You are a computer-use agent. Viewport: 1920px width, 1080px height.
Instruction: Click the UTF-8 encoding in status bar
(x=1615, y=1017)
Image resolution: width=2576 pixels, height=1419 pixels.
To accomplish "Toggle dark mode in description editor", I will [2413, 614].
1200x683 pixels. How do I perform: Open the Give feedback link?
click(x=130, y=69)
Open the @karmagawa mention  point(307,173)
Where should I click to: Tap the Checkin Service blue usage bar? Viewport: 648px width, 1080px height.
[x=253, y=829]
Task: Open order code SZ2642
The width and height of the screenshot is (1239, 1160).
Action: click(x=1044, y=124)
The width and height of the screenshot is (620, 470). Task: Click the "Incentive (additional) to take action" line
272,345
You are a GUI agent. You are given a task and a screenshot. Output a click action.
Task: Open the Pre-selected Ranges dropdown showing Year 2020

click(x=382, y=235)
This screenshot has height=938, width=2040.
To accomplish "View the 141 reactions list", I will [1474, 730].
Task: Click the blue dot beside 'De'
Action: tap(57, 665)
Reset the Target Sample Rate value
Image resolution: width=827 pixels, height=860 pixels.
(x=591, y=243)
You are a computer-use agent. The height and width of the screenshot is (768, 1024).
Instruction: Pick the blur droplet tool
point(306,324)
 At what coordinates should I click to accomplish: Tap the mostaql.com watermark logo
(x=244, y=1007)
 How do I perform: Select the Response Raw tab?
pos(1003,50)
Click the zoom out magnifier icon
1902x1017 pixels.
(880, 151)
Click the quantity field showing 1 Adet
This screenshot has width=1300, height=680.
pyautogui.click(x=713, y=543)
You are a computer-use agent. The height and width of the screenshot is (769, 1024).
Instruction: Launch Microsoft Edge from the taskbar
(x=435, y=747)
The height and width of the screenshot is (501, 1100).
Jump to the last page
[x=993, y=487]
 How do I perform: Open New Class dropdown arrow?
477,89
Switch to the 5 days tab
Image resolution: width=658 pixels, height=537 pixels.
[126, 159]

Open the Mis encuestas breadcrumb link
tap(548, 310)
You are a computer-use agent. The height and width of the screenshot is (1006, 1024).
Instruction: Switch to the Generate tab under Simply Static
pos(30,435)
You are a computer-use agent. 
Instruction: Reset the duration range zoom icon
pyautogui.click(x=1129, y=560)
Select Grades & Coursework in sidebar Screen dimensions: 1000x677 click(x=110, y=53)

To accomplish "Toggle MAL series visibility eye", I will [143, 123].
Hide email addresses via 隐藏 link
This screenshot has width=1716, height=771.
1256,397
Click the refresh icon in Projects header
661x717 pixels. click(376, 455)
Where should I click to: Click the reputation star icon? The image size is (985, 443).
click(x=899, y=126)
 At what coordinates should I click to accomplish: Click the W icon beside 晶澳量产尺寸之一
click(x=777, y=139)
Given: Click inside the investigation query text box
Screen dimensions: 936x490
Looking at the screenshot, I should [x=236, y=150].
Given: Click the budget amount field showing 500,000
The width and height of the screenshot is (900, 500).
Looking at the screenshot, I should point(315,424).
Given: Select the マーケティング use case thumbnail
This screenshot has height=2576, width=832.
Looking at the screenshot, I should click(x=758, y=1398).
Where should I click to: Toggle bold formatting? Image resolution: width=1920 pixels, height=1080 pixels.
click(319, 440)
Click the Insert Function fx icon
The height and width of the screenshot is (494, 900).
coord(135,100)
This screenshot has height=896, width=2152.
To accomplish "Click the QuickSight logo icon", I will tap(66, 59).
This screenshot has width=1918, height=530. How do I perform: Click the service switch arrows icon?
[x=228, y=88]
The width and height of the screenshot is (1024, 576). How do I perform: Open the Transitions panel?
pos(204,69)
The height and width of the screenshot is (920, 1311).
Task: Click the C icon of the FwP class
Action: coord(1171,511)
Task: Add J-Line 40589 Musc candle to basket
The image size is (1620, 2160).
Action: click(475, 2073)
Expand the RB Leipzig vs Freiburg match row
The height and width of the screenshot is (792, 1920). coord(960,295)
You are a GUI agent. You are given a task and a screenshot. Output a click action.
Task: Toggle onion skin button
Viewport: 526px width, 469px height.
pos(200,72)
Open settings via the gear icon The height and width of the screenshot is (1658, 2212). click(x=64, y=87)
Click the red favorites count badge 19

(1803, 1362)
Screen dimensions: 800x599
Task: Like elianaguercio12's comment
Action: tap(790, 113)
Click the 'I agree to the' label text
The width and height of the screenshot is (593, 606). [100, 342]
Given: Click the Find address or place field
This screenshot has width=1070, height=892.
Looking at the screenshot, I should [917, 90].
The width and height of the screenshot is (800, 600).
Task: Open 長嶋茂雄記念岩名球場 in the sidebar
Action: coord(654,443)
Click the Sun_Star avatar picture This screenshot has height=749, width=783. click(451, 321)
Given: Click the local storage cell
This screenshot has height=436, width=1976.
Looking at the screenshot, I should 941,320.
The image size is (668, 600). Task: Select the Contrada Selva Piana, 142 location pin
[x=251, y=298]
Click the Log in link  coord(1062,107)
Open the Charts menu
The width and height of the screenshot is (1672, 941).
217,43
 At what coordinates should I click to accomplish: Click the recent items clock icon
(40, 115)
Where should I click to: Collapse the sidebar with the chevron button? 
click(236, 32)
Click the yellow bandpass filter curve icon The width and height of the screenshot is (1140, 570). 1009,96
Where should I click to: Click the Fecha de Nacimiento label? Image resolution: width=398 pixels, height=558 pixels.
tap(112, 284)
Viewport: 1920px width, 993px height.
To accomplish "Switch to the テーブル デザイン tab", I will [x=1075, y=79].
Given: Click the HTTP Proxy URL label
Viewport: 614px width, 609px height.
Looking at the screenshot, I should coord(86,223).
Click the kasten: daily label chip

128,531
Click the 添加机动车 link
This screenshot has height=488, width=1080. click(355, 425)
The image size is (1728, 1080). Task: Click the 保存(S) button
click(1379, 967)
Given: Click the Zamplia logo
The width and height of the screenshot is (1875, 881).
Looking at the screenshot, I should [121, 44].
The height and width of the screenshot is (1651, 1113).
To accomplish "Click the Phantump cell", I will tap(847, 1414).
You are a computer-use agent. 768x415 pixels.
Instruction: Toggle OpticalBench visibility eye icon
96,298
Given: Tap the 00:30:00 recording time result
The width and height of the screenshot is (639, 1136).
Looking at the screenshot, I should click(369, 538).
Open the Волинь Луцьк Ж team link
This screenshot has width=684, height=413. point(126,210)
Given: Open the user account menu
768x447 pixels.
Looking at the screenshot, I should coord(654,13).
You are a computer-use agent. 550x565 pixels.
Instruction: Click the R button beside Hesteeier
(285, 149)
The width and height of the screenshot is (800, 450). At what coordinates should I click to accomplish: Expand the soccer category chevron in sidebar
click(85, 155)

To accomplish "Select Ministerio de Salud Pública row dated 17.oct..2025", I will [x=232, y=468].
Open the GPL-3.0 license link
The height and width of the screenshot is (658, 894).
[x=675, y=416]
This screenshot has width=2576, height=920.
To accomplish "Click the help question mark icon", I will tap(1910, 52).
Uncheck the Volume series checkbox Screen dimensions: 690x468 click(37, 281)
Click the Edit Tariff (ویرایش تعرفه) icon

□ □ □ □

Can you repeat all the records above, swapping every "computer-use agent" for "screen-control agent" and leaving everything else unchanged?

__Output for this task__.
You are a screen-control agent. Viewport: 1920px width, 1080px height.
Instruction: Click the UTF-8 encoding in status bar
(x=1615, y=1017)
Image resolution: width=2576 pixels, height=1419 pixels.
To accomplish "Toggle dark mode in description editor", I will [2413, 614].
1200x683 pixels. How do I perform: Open the Give feedback link?
click(x=130, y=69)
Open the @karmagawa mention  point(307,173)
Where should I click to: Tap the Checkin Service blue usage bar? Viewport: 648px width, 1080px height.
[x=253, y=829]
Task: Open order code SZ2642
The width and height of the screenshot is (1239, 1160).
Action: click(x=1044, y=124)
The width and height of the screenshot is (620, 470). Task: Click the "Incentive (additional) to take action" line
272,345
You are a GUI agent. You are given a task and a screenshot. Output a click action.
Task: Open the Pre-selected Ranges dropdown showing Year 2020

click(x=382, y=235)
This screenshot has height=938, width=2040.
To accomplish "View the 141 reactions list", I will [1474, 730].
Task: Click the blue dot beside 'De'
Action: tap(57, 665)
Reset the Target Sample Rate value
Image resolution: width=827 pixels, height=860 pixels.
(x=591, y=243)
You are a screen-control agent. The height and width of the screenshot is (768, 1024).
Instruction: Pick the blur droplet tool
point(306,324)
 At what coordinates should I click to accomplish: Tap the mostaql.com watermark logo
(x=244, y=1007)
 How do I perform: Select the Response Raw tab?
pos(1003,50)
Click the zoom out magnifier icon
1902x1017 pixels.
(880, 151)
Click the quantity field showing 1 Adet
This screenshot has width=1300, height=680.
pyautogui.click(x=713, y=543)
You are a screen-control agent. The height and width of the screenshot is (769, 1024).
Instruction: Launch Microsoft Edge from the taskbar
(x=435, y=747)
The height and width of the screenshot is (501, 1100).
Jump to the last page
[x=993, y=487]
 How do I perform: Open New Class dropdown arrow?
477,89
Switch to the 5 days tab
Image resolution: width=658 pixels, height=537 pixels.
[126, 159]

Open the Mis encuestas breadcrumb link
tap(548, 310)
You are a screen-control agent. The height and width of the screenshot is (1006, 1024).
Instruction: Switch to the Generate tab under Simply Static
pos(30,435)
You are a screen-control agent. 
Instruction: Reset the duration range zoom icon
pyautogui.click(x=1129, y=560)
Select Grades & Coursework in sidebar Screen dimensions: 1000x677 click(x=110, y=53)

To accomplish "Toggle MAL series visibility eye", I will [143, 123].
Hide email addresses via 隐藏 link
This screenshot has width=1716, height=771.
1256,397
Click the refresh icon in Projects header
661x717 pixels. click(376, 455)
Where should I click to: Click the reputation star icon? The image size is (985, 443).
click(x=899, y=126)
 At what coordinates should I click to accomplish: Click the W icon beside 晶澳量产尺寸之一
click(x=777, y=139)
Given: Click inside the investigation query text box
Screen dimensions: 936x490
Looking at the screenshot, I should [x=236, y=150].
Given: Click the budget amount field showing 500,000
The width and height of the screenshot is (900, 500).
Looking at the screenshot, I should point(315,424).
Given: Select the マーケティング use case thumbnail
This screenshot has height=2576, width=832.
Looking at the screenshot, I should click(x=758, y=1398).
Where should I click to: Toggle bold formatting? Image resolution: width=1920 pixels, height=1080 pixels.
click(319, 440)
Click the Insert Function fx icon
The height and width of the screenshot is (494, 900).
coord(135,100)
This screenshot has height=896, width=2152.
To accomplish "Click the QuickSight logo icon", I will tap(66, 59).
This screenshot has width=1918, height=530. How do I perform: Click the service switch arrows icon?
[x=228, y=88]
The width and height of the screenshot is (1024, 576). How do I perform: Open the Transitions panel?
pos(204,69)
The height and width of the screenshot is (920, 1311).
Task: Click the C icon of the FwP class
Action: coord(1171,511)
Task: Add J-Line 40589 Musc candle to basket
The image size is (1620, 2160).
Action: click(475, 2073)
Expand the RB Leipzig vs Freiburg match row
The height and width of the screenshot is (792, 1920). coord(960,295)
You are a GUI agent. You are given a task and a screenshot. Output a click action.
Task: Toggle onion skin button
Viewport: 526px width, 469px height.
pos(200,72)
Open settings via the gear icon The height and width of the screenshot is (1658, 2212). click(x=64, y=87)
Click the red favorites count badge 19

(1803, 1362)
Screen dimensions: 800x599
Task: Like elianaguercio12's comment
Action: tap(790, 113)
Click the 'I agree to the' label text
The width and height of the screenshot is (593, 606). [100, 342]
Given: Click the Find address or place field
This screenshot has width=1070, height=892.
Looking at the screenshot, I should [917, 90].
The width and height of the screenshot is (800, 600).
Task: Open 長嶋茂雄記念岩名球場 in the sidebar
Action: coord(654,443)
Click the Sun_Star avatar picture This screenshot has height=749, width=783. click(451, 321)
Given: Click the local storage cell
This screenshot has height=436, width=1976.
Looking at the screenshot, I should 941,320.
The image size is (668, 600). Task: Select the Contrada Selva Piana, 142 location pin
[x=251, y=298]
Click the Log in link  coord(1062,107)
Open the Charts menu
The width and height of the screenshot is (1672, 941).
217,43
 At what coordinates should I click to accomplish: Click the recent items clock icon
(40, 115)
Where should I click to: Collapse the sidebar with the chevron button? 
click(236, 32)
Click the yellow bandpass filter curve icon The width and height of the screenshot is (1140, 570). 1009,96
Where should I click to: Click the Fecha de Nacimiento label? Image resolution: width=398 pixels, height=558 pixels.
tap(112, 284)
Viewport: 1920px width, 993px height.
To accomplish "Switch to the テーブル デザイン tab", I will [x=1075, y=79].
Given: Click the HTTP Proxy URL label
Viewport: 614px width, 609px height.
Looking at the screenshot, I should coord(86,223).
Click the kasten: daily label chip

128,531
Click the 添加机动车 link
This screenshot has height=488, width=1080. click(355, 425)
The image size is (1728, 1080). Task: Click the 保存(S) button
click(1379, 967)
Given: Click the Zamplia logo
The width and height of the screenshot is (1875, 881).
Looking at the screenshot, I should [121, 44].
The height and width of the screenshot is (1651, 1113).
To accomplish "Click the Phantump cell", I will tap(847, 1414).
You are a screen-control agent. 768x415 pixels.
Instruction: Toggle OpticalBench visibility eye icon
96,298
Given: Tap the 00:30:00 recording time result
The width and height of the screenshot is (639, 1136).
Looking at the screenshot, I should click(369, 538).
Open the Волинь Луцьк Ж team link
This screenshot has width=684, height=413. point(126,210)
Given: Open the user account menu
768x447 pixels.
Looking at the screenshot, I should coord(654,13).
You are a screen-control agent. 550x565 pixels.
Instruction: Click the R button beside Hesteeier
(285, 149)
The width and height of the screenshot is (800, 450). At what coordinates should I click to accomplish: Expand the soccer category chevron in sidebar
click(85, 155)

To accomplish "Select Ministerio de Salud Pública row dated 17.oct..2025", I will [x=232, y=468].
Open the GPL-3.0 license link
The height and width of the screenshot is (658, 894).
[x=675, y=416]
This screenshot has width=2576, height=920.
To accomplish "Click the help question mark icon", I will tap(1910, 52).
Uncheck the Volume series checkbox Screen dimensions: 690x468 click(37, 281)
Click the Edit Tariff (ویرایش تعرفه) icon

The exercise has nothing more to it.